Deployment 2.0: design parity across the product

After the Agency Center shipped, I extended the redesign to the Landing Page, Agency List, and Agency Physicians sections. Through additional user interviews and contextual inquiry, I identified pain points specific to each section and made structural improvements to navigation, information architecture, and interaction patterns.

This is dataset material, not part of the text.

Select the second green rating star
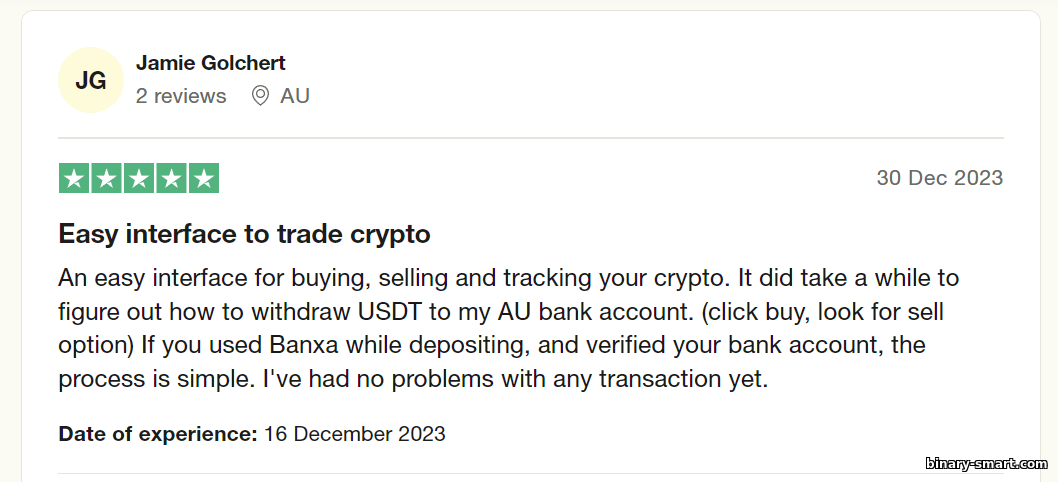 [107, 178]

Redesigned landing page with dedicated Agency Center tab in the main navigation bar
Landing page: dedicated "Agency Center" tab added to main navigation, the most-used page now one click away
Redesigned Agency List with improved table, clear action buttons, and filtering
Agency List: improved action visibility, Total MRP integrated into table, "Generate" button for clear filter feedback
Redesigned Notes section with refresh and expand icons, improved page navigation
Agency Notes: refresh and export icons, page number visibility, and "show entries" feature for personalized data viewing
Redesigned Availity Service with sticky toasts and visual call-to-action cues
Availity Service: sticky toast notifications for action confirmation, color-coded call-to-action buttons
Mobile Home Health interface showing cross-platform design system consistency
Mobile: the design system extended to mobile, ensuring consistent experience across platforms

Results

The redesign shipped. The system stayed.

MetricBeforeAfter
Primary task flow7 steps with error loops3 steps with save states
Form abandonmentFrequent (no autosave)Eliminated through save states
Design system adoptionNo shared design resourceAdopted across 8+ products
Report flows standardized40+ inconsistent flows40+ flows unified under one system
Component libraryNone47 reusable components

Tested with 5 internal users from the original research cohort. Task completion with zero abandonment. The CX team lead described it as the most significant usability improvement in the product's history.

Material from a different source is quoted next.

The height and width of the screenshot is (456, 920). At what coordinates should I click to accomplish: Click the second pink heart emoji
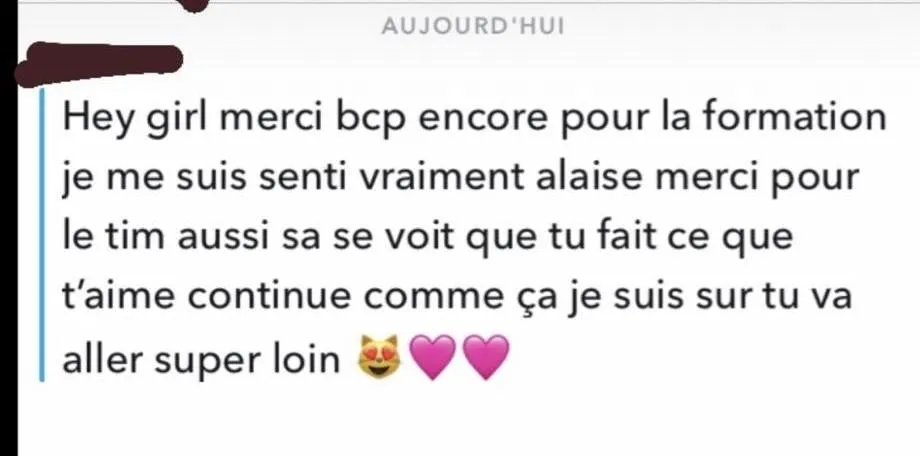click(486, 357)
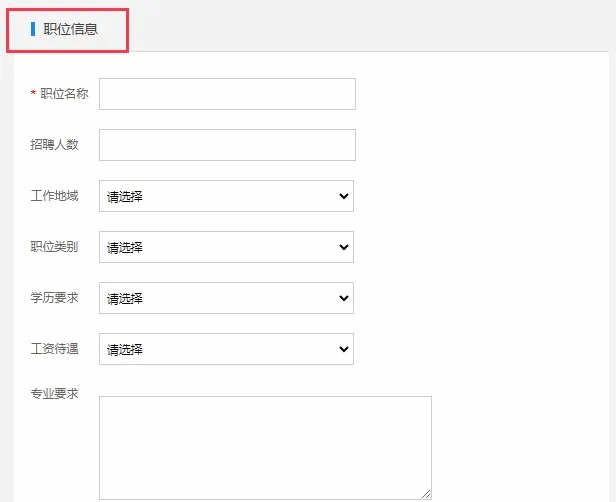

On measurement: We didn't have formal analytics infrastructure pre-redesign, that was part of the problem. The design reduced the primary flow from 7 to 3 steps, eliminated data loss from form abandonment, and the system was adopted across 8 products. Building proper measurement infrastructure from day one is something I'd prioritize next time.

Reflections

"I didn't just build a system. I built the process to keep it alive."

What I'd do differently

Start with the system, not the screens

I discovered the need for a design system through iteration. The first round was a visual reskin, the second a structural restructure, and only the third addressed the root cause. Next time, I'd invest in the system architecture before touching a single screen.

Instrument from day one

Without pre-redesign analytics, I couldn't quantify the improvement with hard numbers. The 7-to-3 step reduction and zero-abandonment rate tell the story, but having baseline metrics would have made the case even stronger, and would have guided prioritization during the project.

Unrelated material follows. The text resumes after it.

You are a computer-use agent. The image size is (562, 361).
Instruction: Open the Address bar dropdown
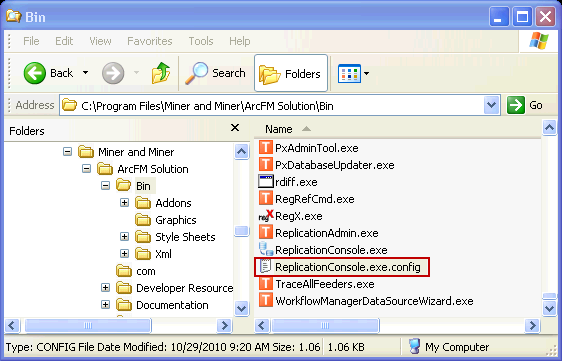click(491, 105)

Document governance earlier

The design system's adoption across 8 products succeeded because I built a governance process: contribution guidelines, version control, and engineering alignment. But I built it after the system existed. Starting governance planning alongside component design would have saved rework.

My impact

Set project goals by defining core problems. Built consensus with a multi-functional team by presenting research-backed design rationale. Conducted usability testing from planning through moderation to synthesis. Created 47 components and 22 illustrations. Delivered design patterns, detailed specs, and an accessibility guide. Enhanced collaboration between design and engineering by providing a detailed guide for code retrieval and concise design annotations.